Work required — Set out the rows below as a numbered list, leaving out any blank lines.

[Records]
--- start ---

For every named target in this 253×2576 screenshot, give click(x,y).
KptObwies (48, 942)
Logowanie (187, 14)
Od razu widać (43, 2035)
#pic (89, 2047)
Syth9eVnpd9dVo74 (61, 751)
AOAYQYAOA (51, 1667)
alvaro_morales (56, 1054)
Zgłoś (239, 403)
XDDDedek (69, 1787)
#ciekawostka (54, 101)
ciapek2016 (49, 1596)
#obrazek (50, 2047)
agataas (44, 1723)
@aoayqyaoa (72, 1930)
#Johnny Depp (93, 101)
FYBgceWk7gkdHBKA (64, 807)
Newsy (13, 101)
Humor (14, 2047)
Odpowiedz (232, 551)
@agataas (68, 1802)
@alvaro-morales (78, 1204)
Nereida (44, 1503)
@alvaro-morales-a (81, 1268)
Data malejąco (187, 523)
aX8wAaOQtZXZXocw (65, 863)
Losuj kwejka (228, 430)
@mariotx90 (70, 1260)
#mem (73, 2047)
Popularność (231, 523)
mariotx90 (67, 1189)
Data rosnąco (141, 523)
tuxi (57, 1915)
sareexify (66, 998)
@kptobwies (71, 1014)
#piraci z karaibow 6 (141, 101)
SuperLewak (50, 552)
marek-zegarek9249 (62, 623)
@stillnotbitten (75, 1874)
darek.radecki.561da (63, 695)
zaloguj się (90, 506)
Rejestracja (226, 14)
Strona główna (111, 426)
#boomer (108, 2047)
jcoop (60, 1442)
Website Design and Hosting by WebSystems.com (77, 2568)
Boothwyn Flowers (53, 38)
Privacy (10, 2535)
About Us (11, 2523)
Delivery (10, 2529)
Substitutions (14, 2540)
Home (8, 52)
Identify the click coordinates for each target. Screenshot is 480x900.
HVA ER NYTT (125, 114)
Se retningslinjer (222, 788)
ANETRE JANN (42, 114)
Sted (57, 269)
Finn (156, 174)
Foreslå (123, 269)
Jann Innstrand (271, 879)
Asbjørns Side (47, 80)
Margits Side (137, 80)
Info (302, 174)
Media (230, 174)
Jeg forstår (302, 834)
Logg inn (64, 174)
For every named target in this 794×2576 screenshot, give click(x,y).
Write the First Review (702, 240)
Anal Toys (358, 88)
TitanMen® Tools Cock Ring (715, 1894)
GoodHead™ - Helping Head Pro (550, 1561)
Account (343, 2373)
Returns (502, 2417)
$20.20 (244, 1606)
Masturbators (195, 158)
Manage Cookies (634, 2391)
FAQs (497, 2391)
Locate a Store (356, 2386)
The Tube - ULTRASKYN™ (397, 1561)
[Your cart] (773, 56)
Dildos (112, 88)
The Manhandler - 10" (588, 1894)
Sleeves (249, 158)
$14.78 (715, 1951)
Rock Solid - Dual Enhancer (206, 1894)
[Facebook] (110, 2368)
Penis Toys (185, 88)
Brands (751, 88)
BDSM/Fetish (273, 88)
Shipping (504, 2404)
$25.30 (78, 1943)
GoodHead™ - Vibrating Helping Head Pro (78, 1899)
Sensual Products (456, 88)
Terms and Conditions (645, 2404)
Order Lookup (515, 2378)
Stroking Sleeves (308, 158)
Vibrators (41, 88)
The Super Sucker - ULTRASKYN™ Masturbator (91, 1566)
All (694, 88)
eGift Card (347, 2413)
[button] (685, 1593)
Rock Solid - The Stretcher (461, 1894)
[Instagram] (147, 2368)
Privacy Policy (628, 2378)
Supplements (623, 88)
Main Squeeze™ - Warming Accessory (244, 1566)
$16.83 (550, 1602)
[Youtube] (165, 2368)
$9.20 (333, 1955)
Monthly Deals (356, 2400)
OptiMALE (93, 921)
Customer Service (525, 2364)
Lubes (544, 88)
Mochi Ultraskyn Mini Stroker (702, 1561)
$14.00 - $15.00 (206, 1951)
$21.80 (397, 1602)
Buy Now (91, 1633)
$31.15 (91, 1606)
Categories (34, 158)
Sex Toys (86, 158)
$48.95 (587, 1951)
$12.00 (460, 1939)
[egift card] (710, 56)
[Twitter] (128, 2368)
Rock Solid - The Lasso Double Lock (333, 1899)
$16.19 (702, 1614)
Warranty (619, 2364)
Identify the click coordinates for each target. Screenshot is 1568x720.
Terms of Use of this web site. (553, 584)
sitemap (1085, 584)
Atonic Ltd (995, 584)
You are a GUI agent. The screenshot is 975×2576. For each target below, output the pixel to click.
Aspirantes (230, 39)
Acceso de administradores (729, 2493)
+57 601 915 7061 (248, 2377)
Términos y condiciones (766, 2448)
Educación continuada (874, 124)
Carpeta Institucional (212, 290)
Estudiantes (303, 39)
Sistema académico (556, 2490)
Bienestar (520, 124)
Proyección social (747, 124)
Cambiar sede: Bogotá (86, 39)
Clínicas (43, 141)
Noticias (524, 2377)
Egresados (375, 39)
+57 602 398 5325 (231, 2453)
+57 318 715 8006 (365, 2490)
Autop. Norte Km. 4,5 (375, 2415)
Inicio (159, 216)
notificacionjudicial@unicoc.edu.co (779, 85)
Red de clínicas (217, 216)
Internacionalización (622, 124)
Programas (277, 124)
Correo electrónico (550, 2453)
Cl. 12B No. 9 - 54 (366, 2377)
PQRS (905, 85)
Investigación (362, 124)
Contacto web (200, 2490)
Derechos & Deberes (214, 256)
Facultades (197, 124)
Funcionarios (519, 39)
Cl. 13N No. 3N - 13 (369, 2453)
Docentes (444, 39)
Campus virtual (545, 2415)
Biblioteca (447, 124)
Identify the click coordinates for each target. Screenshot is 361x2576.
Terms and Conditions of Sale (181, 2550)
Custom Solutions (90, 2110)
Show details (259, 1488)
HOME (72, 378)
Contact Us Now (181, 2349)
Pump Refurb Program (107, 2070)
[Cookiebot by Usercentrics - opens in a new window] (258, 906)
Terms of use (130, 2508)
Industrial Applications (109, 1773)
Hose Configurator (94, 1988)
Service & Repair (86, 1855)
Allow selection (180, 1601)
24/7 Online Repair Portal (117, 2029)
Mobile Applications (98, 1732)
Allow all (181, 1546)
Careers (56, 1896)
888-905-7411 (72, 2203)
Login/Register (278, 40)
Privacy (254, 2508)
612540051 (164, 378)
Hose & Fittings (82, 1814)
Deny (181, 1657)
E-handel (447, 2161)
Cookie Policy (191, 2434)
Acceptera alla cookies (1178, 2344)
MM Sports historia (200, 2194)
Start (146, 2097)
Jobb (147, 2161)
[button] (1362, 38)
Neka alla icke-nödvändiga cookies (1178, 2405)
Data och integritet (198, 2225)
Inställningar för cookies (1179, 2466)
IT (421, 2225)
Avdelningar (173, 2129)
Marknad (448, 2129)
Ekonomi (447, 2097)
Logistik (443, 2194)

--- end ---

Problem solution —
1. For every named target in this 253×2576 screenshot, give click(x,y).
2. KptObwies (48, 942)
3. Logowanie (187, 14)
4. Od razu widać (43, 2035)
5. #pic (89, 2047)
6. Syth9eVnpd9dVo74 (61, 751)
7. AOAYQYAOA (51, 1667)
8. alvaro_morales (56, 1054)
9. Zgłoś (239, 403)
10. XDDDedek (69, 1787)
11. #ciekawostka (54, 101)
12. ciapek2016 (49, 1596)
13. #obrazek (50, 2047)
14. agataas (44, 1723)
15. @aoayqyaoa (72, 1930)
16. #Johnny Depp (93, 101)
17. FYBgceWk7gkdHBKA (64, 807)
18. Newsy (13, 101)
19. Humor (14, 2047)
20. Odpowiedz (232, 551)
21. @agataas (68, 1802)
22. @alvaro-morales (78, 1204)
23. Nereida (44, 1503)
24. @alvaro-morales-a (81, 1268)
25. Data malejąco (187, 523)
26. aX8wAaOQtZXZXocw (65, 863)
27. Losuj kwejka (228, 430)
28. @mariotx90 (70, 1260)
29. #mem (73, 2047)
30. Popularność (231, 523)
31. mariotx90 (67, 1189)
32. Data rosnąco (141, 523)
33. tuxi (57, 1915)
34. sareexify (66, 998)
35. @kptobwies (71, 1014)
36. #piraci z karaibow 6 (141, 101)
37. SuperLewak (50, 552)
38. marek-zegarek9249 (62, 623)
39. @stillnotbitten (75, 1874)
40. darek.radecki.561da (63, 695)
41. zaloguj się (90, 506)
42. Rejestracja (226, 14)
43. Strona główna (111, 426)
44. #boomer (108, 2047)
45. jcoop (60, 1442)
46. Website Design and Hosting by WebSystems.com (77, 2568)
47. Boothwyn Flowers (53, 38)
48. Privacy (10, 2535)
49. About Us (11, 2523)
50. Delivery (10, 2529)
51. Substitutions (14, 2540)
52. Home (8, 52)
53. Identify the click coordinates for each target. Screenshot is 480x900.
54. HVA ER NYTT (125, 114)
55. Se retningslinjer (222, 788)
56. ANETRE JANN (42, 114)
57. Sted (57, 269)
58. Finn (156, 174)
59. Foreslå (123, 269)
60. Jann Innstrand (271, 879)
61. Asbjørns Side (47, 80)
62. Margits Side (137, 80)
63. Info (302, 174)
64. Media (230, 174)
65. Jeg forstår (302, 834)
66. Logg inn (64, 174)
67. For every named target in this 794×2576 screenshot, give click(x,y).
68. Write the First Review (702, 240)
69. Anal Toys (358, 88)
70. TitanMen® Tools Cock Ring (715, 1894)
71. GoodHead™ - Helping Head Pro (550, 1561)
72. Account (343, 2373)
73. Returns (502, 2417)
74. $20.20 (244, 1606)
75. Masturbators (195, 158)
76. Manage Cookies (634, 2391)
77. FAQs (497, 2391)
78. Locate a Store (356, 2386)
79. The Tube - ULTRASKYN™ (397, 1561)
80. [Your cart] (773, 56)
81. Dildos (112, 88)
82. The Manhandler - 10" (588, 1894)
83. Sleeves (249, 158)
84. $14.78 (715, 1951)
85. Rock Solid - Dual Enhancer (206, 1894)
86. [Facebook] (110, 2368)
87. Penis Toys (185, 88)
88. Brands (751, 88)
89. BDSM/Fetish (273, 88)
90. Shipping (504, 2404)
91. $25.30 (78, 1943)
92. GoodHead™ - Vibrating Helping Head Pro (78, 1899)
93. Sensual Products (456, 88)
94. Terms and Conditions (645, 2404)
95. Order Lookup (515, 2378)
96. Stroking Sleeves (308, 158)
97. Vibrators (41, 88)
98. The Super Sucker - ULTRASKYN™ Masturbator (91, 1566)
99. All (694, 88)
100. eGift Card (347, 2413)
101. [button] (685, 1593)
102. Rock Solid - The Stretcher (461, 1894)
103. [Instagram] (147, 2368)
104. Privacy Policy (628, 2378)
105. Supplements (623, 88)
106. Main Squeeze™ - Warming Accessory (244, 1566)
107. $16.83 (550, 1602)
108. [Youtube] (165, 2368)
109. $9.20 (333, 1955)
110. Monthly Deals (356, 2400)
111. OptiMALE (93, 921)
112. Customer Service (525, 2364)
113. Lubes (544, 88)
114. Mochi Ultraskyn Mini Stroker (702, 1561)
115. $14.00 - $15.00 (206, 1951)
116. $21.80 (397, 1602)
117. Buy Now (91, 1633)
118. $31.15 (91, 1606)
119. Categories (34, 158)
120. Sex Toys (86, 158)
121. $48.95 (587, 1951)
122. $12.00 (460, 1939)
123. [egift card] (710, 56)
124. [Twitter] (128, 2368)
125. Rock Solid - The Lasso Double Lock (333, 1899)
126. $16.19 (702, 1614)
127. Warranty (619, 2364)
128. Identify the click coordinates for each target. Screenshot is 1568x720.
129. Terms of Use of this web site. (553, 584)
130. sitemap (1085, 584)
131. Atonic Ltd (995, 584)
132. You are a GUI agent. The screenshot is 975×2576. For each target below, output the pixel to click.
133. Aspirantes (230, 39)
134. Acceso de administradores (729, 2493)
135. +57 601 915 7061 (248, 2377)
136. Términos y condiciones (766, 2448)
137. Educación continuada (874, 124)
138. Carpeta Institucional (212, 290)
139. Estudiantes (303, 39)
140. Sistema académico (556, 2490)
141. Bienestar (520, 124)
142. Proyección social (747, 124)
143. Cambiar sede: Bogotá (86, 39)
144. Clínicas (43, 141)
145. Noticias (524, 2377)
146. Egresados (375, 39)
147. +57 602 398 5325 (231, 2453)
148. +57 318 715 8006 (365, 2490)
149. Autop. Norte Km. 4,5 (375, 2415)
150. Inicio (159, 216)
151. notificacionjudicial@unicoc.edu.co (779, 85)
152. Red de clínicas (217, 216)
153. Internacionalización (622, 124)
154. Programas (277, 124)
155. Correo electrónico (550, 2453)
156. Cl. 12B No. 9 - 54 (366, 2377)
157. PQRS (905, 85)
158. Investigación (362, 124)
159. Contacto web (200, 2490)
160. Derechos & Deberes (214, 256)
161. Facultades (197, 124)
162. Funcionarios (519, 39)
163. Cl. 13N No. 3N - 13 (369, 2453)
164. Docentes (444, 39)
165. Campus virtual (545, 2415)
166. Biblioteca (447, 124)
167. Identify the click coordinates for each target. Screenshot is 361x2576.
168. Terms and Conditions of Sale (181, 2550)
169. Custom Solutions (90, 2110)
170. Show details (259, 1488)
171. HOME (72, 378)
172. Contact Us Now (181, 2349)
173. Pump Refurb Program (107, 2070)
174. [Cookiebot by Usercentrics - opens in a new window] (258, 906)
175. Terms of use (130, 2508)
176. Industrial Applications (109, 1773)
177. Hose Configurator (94, 1988)
178. Service & Repair (86, 1855)
179. Allow selection (180, 1601)
180. 24/7 Online Repair Portal (117, 2029)
181. Mobile Applications (98, 1732)
182. Allow all (181, 1546)
183. Careers (56, 1896)
184. 888-905-7411 (72, 2203)
185. Login/Register (278, 40)
186. Privacy (254, 2508)
187. 612540051 (164, 378)
188. Hose & Fittings (82, 1814)
189. Deny (181, 1657)
190. E-handel (447, 2161)
191. Cookie Policy (191, 2434)
192. Acceptera alla cookies (1178, 2344)
193. MM Sports historia (200, 2194)
194. Start (146, 2097)
195. Jobb (147, 2161)
196. [button] (1362, 38)
197. Neka alla icke-nödvändiga cookies (1178, 2405)
198. Data och integritet (198, 2225)
199. Inställningar för cookies (1179, 2466)
200. IT (421, 2225)
201. Avdelningar (173, 2129)
202. Marknad (448, 2129)
203. Ekonomi (447, 2097)
204. Logistik (443, 2194)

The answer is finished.